Relentless pull to the red line, which means when you go through the gears in no time at all, you are doing warp speed. Then to slow you back down, you can stand on those ceramic brakes all you want, and you never get them to heat fade.
The v12 vantage out of the box has very sporty suspension, which some owners do comment on it being a little bit too stiff. Which when you’re trying to get traction pulling away first means there’s not much weight shift to the rear wheels, and it is difficult to get traction.
We offer an electronic adaptive suspension upgrade for this car, which means that in soft mode, there’s more weight shift at pull away, meaning that it squats down on the rear. You can get traction, so you can give it a lot more welly when pulling away.
But if you just want to cruise along at slow speeds in the v12 vantage, you can, almost in stealth mode, which is something that the amr doesn’t do. You’ve got that ingredient X, that exhaust gnome.

Information provided >>
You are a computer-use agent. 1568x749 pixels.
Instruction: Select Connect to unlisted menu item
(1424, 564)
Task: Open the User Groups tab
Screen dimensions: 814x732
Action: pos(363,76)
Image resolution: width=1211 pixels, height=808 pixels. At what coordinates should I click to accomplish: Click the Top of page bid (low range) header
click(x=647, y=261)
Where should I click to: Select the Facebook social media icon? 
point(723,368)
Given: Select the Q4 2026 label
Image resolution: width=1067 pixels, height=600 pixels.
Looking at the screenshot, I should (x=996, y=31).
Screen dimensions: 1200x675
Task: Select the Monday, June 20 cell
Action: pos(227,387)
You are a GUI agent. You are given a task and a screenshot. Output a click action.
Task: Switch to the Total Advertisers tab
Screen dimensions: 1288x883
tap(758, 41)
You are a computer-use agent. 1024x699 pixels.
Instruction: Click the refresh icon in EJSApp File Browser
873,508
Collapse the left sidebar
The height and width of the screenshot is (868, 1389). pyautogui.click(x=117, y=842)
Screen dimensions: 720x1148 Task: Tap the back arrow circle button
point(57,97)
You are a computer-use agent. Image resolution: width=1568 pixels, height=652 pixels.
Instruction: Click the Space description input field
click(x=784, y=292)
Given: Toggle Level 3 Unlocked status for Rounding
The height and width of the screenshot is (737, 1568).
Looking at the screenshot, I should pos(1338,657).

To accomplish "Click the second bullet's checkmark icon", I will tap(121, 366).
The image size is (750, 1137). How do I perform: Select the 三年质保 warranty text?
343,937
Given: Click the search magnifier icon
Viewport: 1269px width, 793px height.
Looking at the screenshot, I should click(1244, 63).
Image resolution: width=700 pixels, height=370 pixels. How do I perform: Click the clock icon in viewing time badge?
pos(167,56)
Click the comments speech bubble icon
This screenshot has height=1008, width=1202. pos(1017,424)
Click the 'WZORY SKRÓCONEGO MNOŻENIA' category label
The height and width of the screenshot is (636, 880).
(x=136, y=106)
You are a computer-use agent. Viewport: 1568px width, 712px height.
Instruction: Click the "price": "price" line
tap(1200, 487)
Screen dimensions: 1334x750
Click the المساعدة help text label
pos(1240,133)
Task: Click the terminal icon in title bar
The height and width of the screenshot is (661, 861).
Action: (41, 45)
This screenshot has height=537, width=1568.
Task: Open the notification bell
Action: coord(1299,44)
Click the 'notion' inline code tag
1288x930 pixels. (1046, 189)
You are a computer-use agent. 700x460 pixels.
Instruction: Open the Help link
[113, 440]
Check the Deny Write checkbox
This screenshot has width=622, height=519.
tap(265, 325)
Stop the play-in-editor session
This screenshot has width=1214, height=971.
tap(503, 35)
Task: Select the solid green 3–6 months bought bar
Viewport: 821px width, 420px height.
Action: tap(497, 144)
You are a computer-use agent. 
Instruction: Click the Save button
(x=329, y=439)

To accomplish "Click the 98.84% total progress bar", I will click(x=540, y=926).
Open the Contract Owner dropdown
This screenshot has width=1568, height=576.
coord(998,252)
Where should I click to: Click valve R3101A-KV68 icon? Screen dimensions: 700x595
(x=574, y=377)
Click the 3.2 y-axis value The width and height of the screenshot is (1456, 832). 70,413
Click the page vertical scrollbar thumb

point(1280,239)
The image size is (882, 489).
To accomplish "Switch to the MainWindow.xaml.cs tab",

The tasks >>
• 1. In the passage about the V12 Vantage, translate this sentence into Spanish: "Then to slow you back down, you can stand on those ceramic brakes all you want, and you never get them to heat fade."
• 2. Resume the passage about the V12 Vantage, picking up right after its final sentence.

Answers >>
• 1. Luego, para volver a frenar, puedes pisar esos frenos cerámicos todo lo que quieras, y nunca conseguirás que pierdan eficacia por calentamiento.

• 2.
That feeling that you’re always sat in something that’s very special. So to sum these two cars up in comparison, it is only a comparison, because this v12 vantage is on the market for 20k less than the amr cars. For the piece of history that you’re buying and what you get for your money, in my opinion, this v12 vantage should be over 100k.
And then, there is no comparison to be made because the v12 vantage is the halo, and on the price ladder, the amr is under the v12 vantage. I think in the main part, both of these cars are going to be a Sunday afternoon spirited drive car. And in terms of ticking that box, both of them clearly do.
It’s just that amr car with it’s magic ingredient X. It’s going to mean that you take the very long way home, compared to the very long way home that the v12 vantage will make you take. So if the purchase of either one of these cars was going to be a bit of track day use and a Sunday afternoon spirited drive.
Then just on the drive that I just did there. The amr car is missing the carbon-ceramic brakes that the v12 vantages has got. The stopping power of this v12 vantage, relentless stopping power without fade, is awesome, and the amr car could do with that.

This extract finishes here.